▼▼▼

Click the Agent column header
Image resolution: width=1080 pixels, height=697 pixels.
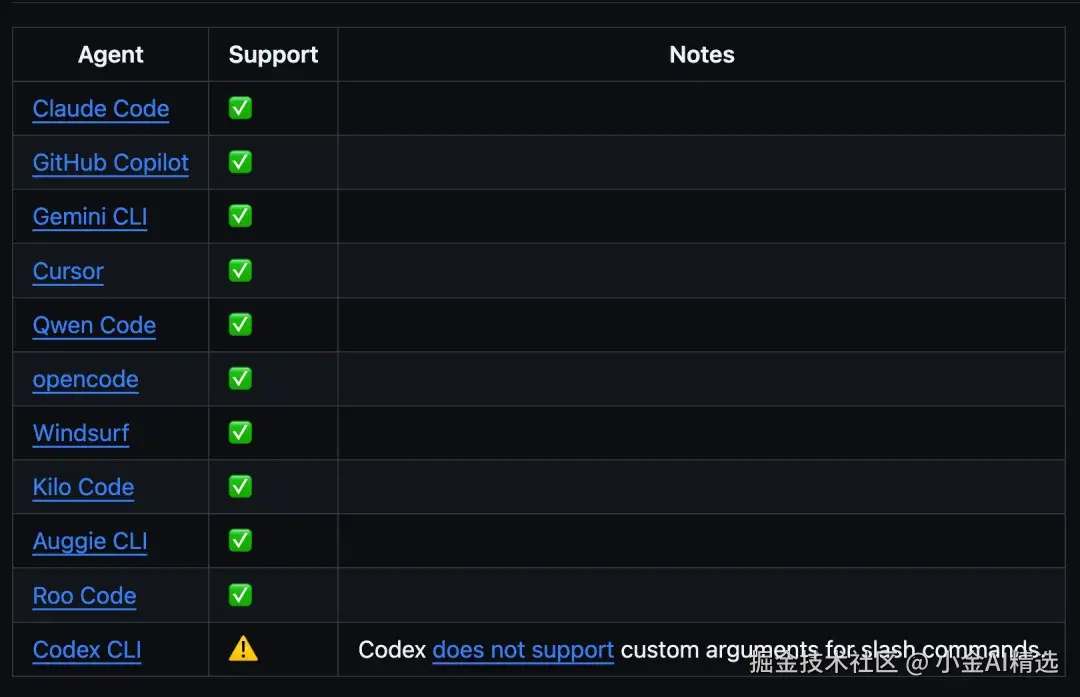point(111,55)
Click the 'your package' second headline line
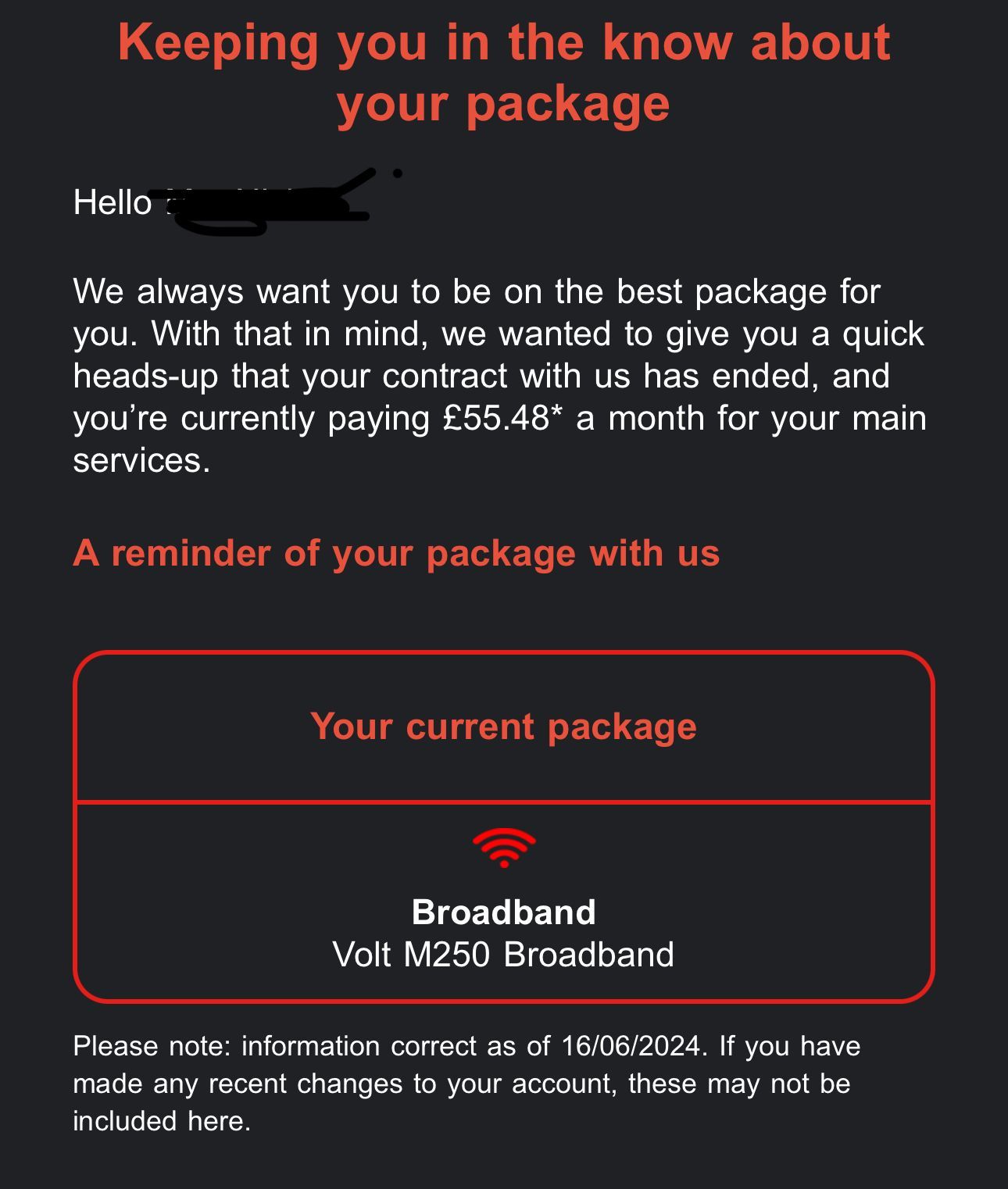Viewport: 1008px width, 1189px height. point(504,102)
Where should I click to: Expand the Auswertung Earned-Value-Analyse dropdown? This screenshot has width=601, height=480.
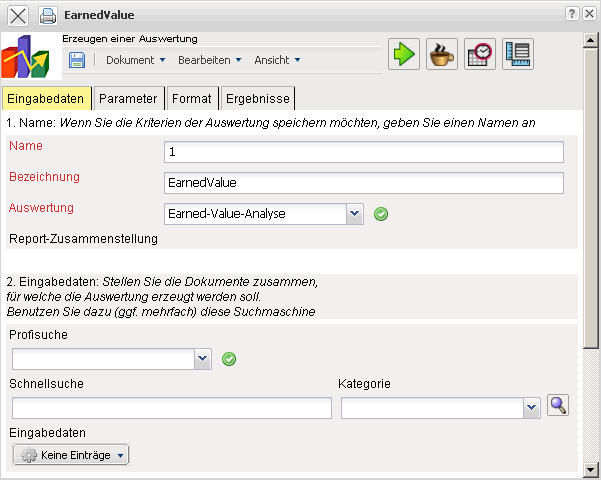point(355,213)
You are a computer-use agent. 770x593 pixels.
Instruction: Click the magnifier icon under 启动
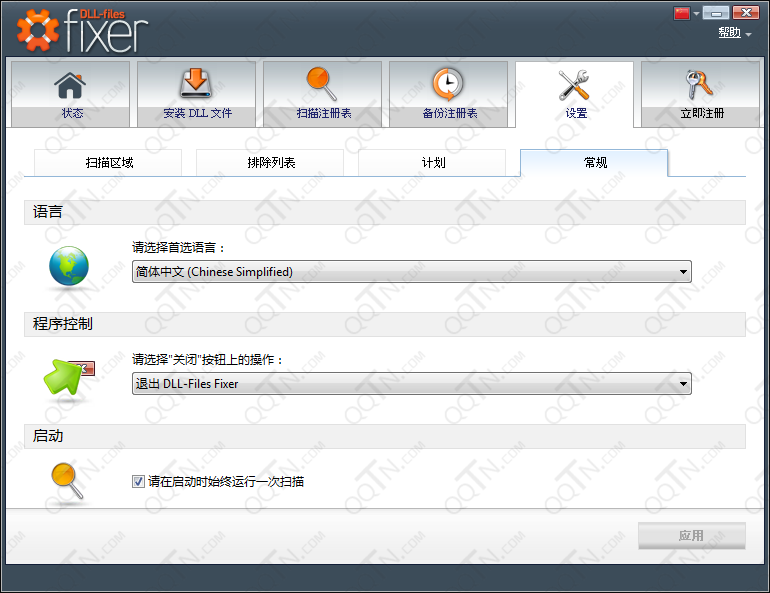point(68,481)
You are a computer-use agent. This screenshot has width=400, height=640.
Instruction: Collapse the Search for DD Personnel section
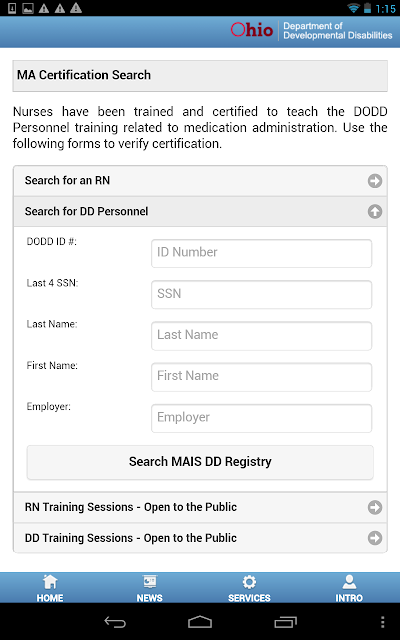click(200, 211)
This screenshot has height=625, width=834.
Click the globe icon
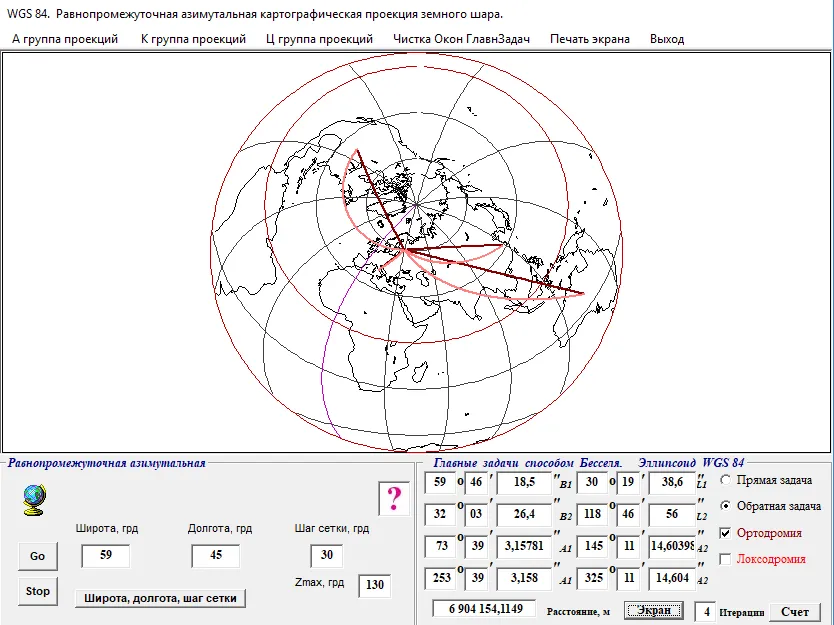[x=35, y=499]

▲▲▲

EXERCISE OBJECTIVE:
In transcribing the lines above, omit the images and keep all else exact.

RESPONSE BELOW:
Click the Agent column header
Image resolution: width=1080 pixels, height=697 pixels.
point(111,55)
Click the 'your package' second headline line
Viewport: 1008px width, 1189px height. point(504,102)
Where should I click to: Expand the Auswertung Earned-Value-Analyse dropdown? This screenshot has width=601, height=480.
point(355,213)
You are a computer-use agent. 770x593 pixels.
Instruction: Click the magnifier icon under 启动
point(68,481)
You are a computer-use agent. This screenshot has width=400, height=640.
Instruction: Collapse the Search for DD Personnel section
click(200, 211)
This screenshot has height=625, width=834.
Click the globe icon
[x=35, y=499]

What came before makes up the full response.